I sette samurai del Pd

imgresSe volete capire cosa succede dentro il Pd (non che sia cruciale per le sorti dell’umanità, ma pare che amici e nemici politici, analisti e media non pensino ad altro), non avete da rivolgervi a bravi bottegologi, ai Cerasa, alle Meli e ai Damilano. Basta che scorriate il prossimo programma della festa dell’Unità democratica di Genova, e troverete risposte ad ogni interrogativo.

Non a quelli politici, naturalmente. Caro Pd, taglierai l’Imu o l’Irpef? Sceglierai il sistema francese, il tedesco, l’australiano? Governerai con Berlusconi o con Grillo? Di tutto questo non saprete niente, siatene certi.

Ma il calendario della Festa vi dice tutto di equilibri interni, assetti di governance, leadership reali, virtuali, annunciate, finite, perenni.

I momenti più solenni dei riti lefebvriani della Festa sono, da qualche anno, le interviste ai leader. Una volta c’era solo il comizio finale del capo. Poi, con l’esaurirsi delle leadership vere, la crescita di consorterie e cacicchi vari (e – va detto – l’impigrimento e l’invecchiamento delle masse), l’oceanica manifestazione finale si è trasformata nella finta intervista di un finto giornalista al finto segretario di turno, mentre gli omaggi ai tanti cari leader – sempre in forma di finte interviste di finti giornalisti –  vengono spalmati lungo l’intera Festa, con sapienza sopraffina, da consumati eredi del mai dimenticato Massimiliano Cencelli.

Certo, nell’anno del congresso sì/forse/no era particolarmente difficile distribuire le presenze. Dove mettiamo ministri e sottosegretari? E i candidati segretari? E i sindaci? E i capicorrente? Oddio, abbiamo dimenticato Cuperlo. Che fine deve fare Pittella? E Civati, dove piazziamo Civati? Don’t worry, ci sono, ci sono tutti, anche se confinati in dibattiti a due, a tre, a quattro, a cinque. Come a dire, vieni a raccontarci la tua, ma confuso ad altri: dirigenti di altri partiti, tecnici, esperti, sfigati di vario genere. Non proverai l’ebbrezza della conclusione, del pistolotto finale con tanto di applauso. Insomma, la presenza è garantita, ma nulla di più.

Lo statuto speciale della finta intervista invece è garantita a 7/leader/7: Presidente del Consiglio (Letta), segretario (Epifani), ex-segretario (Bersani), vice di tutte le stagioni (Franceschini), rottamatore (Renzi) e rottamati (D’Alema, Veltroni). E’ questo l’empireo vero, altro che comitati nazionali, direzioni, segreterie. L’eterno caminetto intorno al quale siedono i sette samurai, quelli che salveranno il povero villaggio del Pd dai predoni affamati. Eccoli, i titoli di testa del capolavoro di Kurosawa in versione Pd, e ditemi se l’associazione non funziona.
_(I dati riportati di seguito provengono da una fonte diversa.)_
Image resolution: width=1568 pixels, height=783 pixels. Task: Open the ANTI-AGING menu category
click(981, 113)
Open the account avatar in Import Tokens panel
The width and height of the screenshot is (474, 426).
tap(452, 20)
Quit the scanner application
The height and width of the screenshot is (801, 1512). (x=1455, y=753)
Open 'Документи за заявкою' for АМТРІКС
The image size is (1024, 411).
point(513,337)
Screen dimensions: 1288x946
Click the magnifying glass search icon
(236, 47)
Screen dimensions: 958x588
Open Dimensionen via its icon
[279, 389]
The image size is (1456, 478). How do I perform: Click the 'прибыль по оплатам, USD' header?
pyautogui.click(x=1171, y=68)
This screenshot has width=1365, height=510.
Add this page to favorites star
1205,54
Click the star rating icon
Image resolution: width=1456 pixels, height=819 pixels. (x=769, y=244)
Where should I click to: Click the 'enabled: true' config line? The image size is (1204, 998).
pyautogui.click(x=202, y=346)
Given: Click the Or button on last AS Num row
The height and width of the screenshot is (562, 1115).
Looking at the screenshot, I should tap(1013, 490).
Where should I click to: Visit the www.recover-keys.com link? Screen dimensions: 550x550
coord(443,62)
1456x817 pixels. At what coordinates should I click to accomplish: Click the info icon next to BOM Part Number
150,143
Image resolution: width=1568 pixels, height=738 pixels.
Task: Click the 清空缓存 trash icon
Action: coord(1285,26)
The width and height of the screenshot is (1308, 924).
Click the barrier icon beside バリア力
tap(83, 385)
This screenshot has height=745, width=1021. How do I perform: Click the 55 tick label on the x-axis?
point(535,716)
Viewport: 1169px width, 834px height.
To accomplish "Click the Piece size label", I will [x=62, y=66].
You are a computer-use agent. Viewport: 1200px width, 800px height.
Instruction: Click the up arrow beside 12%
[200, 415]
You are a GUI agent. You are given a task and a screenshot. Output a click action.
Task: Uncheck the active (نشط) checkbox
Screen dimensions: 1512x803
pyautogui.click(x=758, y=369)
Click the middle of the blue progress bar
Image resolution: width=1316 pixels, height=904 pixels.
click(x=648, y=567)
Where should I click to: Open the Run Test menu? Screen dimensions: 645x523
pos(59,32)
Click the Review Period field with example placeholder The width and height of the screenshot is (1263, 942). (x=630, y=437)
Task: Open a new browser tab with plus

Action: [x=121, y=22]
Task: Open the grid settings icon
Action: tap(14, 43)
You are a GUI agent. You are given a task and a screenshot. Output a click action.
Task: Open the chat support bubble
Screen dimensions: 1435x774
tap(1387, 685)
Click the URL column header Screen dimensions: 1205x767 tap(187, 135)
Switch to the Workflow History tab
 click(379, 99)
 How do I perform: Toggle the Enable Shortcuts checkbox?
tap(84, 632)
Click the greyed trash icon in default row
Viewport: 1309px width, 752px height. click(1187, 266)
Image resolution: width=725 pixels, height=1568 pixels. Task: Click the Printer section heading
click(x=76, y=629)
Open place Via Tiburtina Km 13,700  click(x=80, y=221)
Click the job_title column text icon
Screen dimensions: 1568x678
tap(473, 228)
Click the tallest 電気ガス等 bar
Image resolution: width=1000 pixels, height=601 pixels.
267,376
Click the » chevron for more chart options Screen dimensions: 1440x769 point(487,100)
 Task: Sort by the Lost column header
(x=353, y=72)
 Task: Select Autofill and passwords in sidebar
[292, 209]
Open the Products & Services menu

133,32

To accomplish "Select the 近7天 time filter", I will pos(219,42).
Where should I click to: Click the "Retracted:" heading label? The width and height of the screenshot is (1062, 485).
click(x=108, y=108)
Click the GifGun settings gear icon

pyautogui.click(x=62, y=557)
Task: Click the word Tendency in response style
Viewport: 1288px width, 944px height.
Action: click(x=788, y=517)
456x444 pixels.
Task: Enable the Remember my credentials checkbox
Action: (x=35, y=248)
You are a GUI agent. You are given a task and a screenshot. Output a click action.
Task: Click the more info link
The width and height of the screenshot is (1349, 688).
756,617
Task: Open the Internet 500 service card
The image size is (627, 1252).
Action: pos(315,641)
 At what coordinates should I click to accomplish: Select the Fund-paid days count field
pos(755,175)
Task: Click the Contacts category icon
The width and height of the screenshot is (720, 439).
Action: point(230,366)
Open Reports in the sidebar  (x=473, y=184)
Venerdì 30 l’istituzionale Orfeo intervista l’istituzionale Enrico Letta (Kyūzō, abilissimo spadaccino, capace di cambiare idea, ascetico, serio, di cui Katsushirō vorrebbe imitare le gesta). Domenica 1 l’irrequieto Mentana intervista l’irrequieto Matteo Renzi (Katsushirō Okamoto, giovane, inesperto, discepolo di Kambei). Lunedì 2 il passepartout Telese intervista il passepartout Franceschini (Gorōbei Katayama, il vice specializzato nei piani di difesa). Martedì 3 il comunista Serra intervista il comunista Bersani (Kikuchiyo, figlio di contadini che si spaccia per samurai). Mercoledì 4 il buonista Vianello intervista il buonista Veltroni (Heihachi Hayashida, quello simpatico, che tiene alto il morale). Venerdì 6 la sprezzante Berlinguer intervista lo sprezzante D’Alema (Kambei Shimada, esperto e disilluso stratega). Infine, sabato 7 la sinistra Annunziata intervista il sinistro Epifani (Shichirōji, luogotenente che aveva deposto la spada, tornato per caso a combattere).

Sì, non tutto fila, lo ammetto. Katsushirō/Renzi discepolo di Kambei/D’Alema proprio non ce lo vedo (anche se…).  Immaginare Heihachi/Veltroni come quello simpatico, è – come dire – una forzatura. Associare Kikuchiyo/Bersani al volto magnetico di Toshirō Mifune è una specie di bestemmia. E così via. Ma il gioco può starci. Direte che manca il deus-ex-machina, quello che dà vita ai personaggi, insomma manca il genio di Akira Kurosawa. Però su un alto Colle romano c’è un anziano signore che ama molto il cinema. E – proprio come fece Kurosawa con il suo capolavoro – può sempre cambiare copione e attori, in qualsiasi momento.